Write out the data exactly from its first line onward, ending with the line in which "Given: Click the Memory" appears.

Data for the task section start

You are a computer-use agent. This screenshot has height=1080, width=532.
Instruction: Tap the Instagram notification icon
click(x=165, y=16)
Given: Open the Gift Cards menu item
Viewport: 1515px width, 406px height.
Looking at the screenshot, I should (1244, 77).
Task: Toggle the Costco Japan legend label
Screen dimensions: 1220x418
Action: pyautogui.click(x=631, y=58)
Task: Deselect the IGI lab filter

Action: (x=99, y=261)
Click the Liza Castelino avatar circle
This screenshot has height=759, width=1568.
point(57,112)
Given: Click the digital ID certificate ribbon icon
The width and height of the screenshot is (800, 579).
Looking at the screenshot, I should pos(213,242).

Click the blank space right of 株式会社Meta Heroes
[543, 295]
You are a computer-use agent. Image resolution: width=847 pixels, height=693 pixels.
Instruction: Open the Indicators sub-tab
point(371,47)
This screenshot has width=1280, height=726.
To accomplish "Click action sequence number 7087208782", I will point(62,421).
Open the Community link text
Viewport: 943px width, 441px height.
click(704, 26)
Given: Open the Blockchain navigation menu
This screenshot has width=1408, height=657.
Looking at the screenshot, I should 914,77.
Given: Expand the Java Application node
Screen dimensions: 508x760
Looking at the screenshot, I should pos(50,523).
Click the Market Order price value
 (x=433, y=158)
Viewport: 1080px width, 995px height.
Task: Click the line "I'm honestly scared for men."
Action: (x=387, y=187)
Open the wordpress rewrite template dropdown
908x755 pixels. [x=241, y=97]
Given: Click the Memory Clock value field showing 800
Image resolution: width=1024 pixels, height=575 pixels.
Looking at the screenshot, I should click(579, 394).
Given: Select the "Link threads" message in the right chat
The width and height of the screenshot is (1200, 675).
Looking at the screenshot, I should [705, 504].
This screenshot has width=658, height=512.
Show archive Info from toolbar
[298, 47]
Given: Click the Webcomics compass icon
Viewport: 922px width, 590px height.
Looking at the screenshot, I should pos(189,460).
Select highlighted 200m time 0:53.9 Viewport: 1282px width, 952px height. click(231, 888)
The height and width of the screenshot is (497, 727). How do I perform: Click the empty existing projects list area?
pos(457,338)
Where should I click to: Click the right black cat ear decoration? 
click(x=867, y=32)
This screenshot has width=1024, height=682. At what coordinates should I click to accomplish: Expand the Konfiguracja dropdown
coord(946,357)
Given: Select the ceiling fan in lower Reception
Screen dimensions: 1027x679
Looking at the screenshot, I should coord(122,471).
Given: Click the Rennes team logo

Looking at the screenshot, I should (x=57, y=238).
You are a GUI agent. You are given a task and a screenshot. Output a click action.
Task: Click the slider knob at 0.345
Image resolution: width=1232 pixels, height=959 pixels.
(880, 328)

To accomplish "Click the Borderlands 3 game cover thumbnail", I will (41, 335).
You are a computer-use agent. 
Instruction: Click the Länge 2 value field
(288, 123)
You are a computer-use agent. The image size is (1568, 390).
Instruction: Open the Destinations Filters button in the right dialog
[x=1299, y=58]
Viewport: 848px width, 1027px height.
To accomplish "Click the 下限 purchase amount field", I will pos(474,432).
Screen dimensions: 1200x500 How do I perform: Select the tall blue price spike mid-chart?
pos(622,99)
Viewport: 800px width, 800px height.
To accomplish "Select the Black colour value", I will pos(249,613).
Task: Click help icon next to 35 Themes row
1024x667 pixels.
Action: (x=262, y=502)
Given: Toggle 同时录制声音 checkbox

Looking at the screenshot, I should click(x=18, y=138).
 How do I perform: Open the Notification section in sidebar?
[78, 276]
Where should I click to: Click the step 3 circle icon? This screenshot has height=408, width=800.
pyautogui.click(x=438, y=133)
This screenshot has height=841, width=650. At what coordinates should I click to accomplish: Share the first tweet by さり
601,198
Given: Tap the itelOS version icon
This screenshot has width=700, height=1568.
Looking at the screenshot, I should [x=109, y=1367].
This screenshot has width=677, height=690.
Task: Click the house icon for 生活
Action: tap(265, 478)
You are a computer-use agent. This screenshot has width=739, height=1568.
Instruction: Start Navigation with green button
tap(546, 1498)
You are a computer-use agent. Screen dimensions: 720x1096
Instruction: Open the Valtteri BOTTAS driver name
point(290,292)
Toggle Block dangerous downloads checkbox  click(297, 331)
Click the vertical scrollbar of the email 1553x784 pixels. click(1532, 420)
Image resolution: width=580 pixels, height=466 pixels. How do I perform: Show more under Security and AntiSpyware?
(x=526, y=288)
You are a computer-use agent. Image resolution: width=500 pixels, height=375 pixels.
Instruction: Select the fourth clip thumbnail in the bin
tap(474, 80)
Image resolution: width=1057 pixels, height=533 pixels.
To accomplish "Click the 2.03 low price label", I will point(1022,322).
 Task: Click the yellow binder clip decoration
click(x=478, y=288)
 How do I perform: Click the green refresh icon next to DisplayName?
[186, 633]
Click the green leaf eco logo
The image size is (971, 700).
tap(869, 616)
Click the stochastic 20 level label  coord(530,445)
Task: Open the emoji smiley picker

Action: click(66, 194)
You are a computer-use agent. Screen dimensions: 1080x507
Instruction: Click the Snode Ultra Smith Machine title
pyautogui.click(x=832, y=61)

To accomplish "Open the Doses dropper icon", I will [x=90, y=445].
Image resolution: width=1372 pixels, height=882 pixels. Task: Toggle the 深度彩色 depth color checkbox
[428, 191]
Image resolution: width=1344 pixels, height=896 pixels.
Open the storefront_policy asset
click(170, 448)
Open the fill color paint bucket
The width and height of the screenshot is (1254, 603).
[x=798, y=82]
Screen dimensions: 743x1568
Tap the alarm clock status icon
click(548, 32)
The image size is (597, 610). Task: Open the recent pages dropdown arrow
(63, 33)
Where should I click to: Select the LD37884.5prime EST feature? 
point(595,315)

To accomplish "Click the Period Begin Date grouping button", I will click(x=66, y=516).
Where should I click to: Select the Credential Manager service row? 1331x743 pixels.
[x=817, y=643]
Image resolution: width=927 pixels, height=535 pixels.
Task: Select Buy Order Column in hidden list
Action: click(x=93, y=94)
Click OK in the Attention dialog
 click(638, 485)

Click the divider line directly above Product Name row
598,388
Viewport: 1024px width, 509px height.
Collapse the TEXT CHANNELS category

Data for the task section end

Task answer:
You are a computer-use agent. This screenshot has height=1080, width=532.
Instruction: Tap the Instagram notification icon
click(x=165, y=16)
Given: Open the Gift Cards menu item
Viewport: 1515px width, 406px height.
Looking at the screenshot, I should (1244, 77).
Task: Toggle the Costco Japan legend label
Screen dimensions: 1220x418
Action: pyautogui.click(x=631, y=58)
Task: Deselect the IGI lab filter

Action: (x=99, y=261)
Click the Liza Castelino avatar circle
This screenshot has height=759, width=1568.
point(57,112)
Given: Click the digital ID certificate ribbon icon
The width and height of the screenshot is (800, 579).
Looking at the screenshot, I should pos(213,242).

Click the blank space right of 株式会社Meta Heroes
[543, 295]
You are a computer-use agent. Image resolution: width=847 pixels, height=693 pixels.
Instruction: Open the Indicators sub-tab
point(371,47)
This screenshot has width=1280, height=726.
To accomplish "Click action sequence number 7087208782", I will point(62,421).
Open the Community link text
Viewport: 943px width, 441px height.
click(704, 26)
Given: Open the Blockchain navigation menu
This screenshot has width=1408, height=657.
Looking at the screenshot, I should 914,77.
Given: Expand the Java Application node
Screen dimensions: 508x760
Looking at the screenshot, I should pos(50,523).
Click the Market Order price value
 (x=433, y=158)
Viewport: 1080px width, 995px height.
Task: Click the line "I'm honestly scared for men."
Action: (x=387, y=187)
Open the wordpress rewrite template dropdown
908x755 pixels. [x=241, y=97]
Given: Click the Memory Clock value field showing 800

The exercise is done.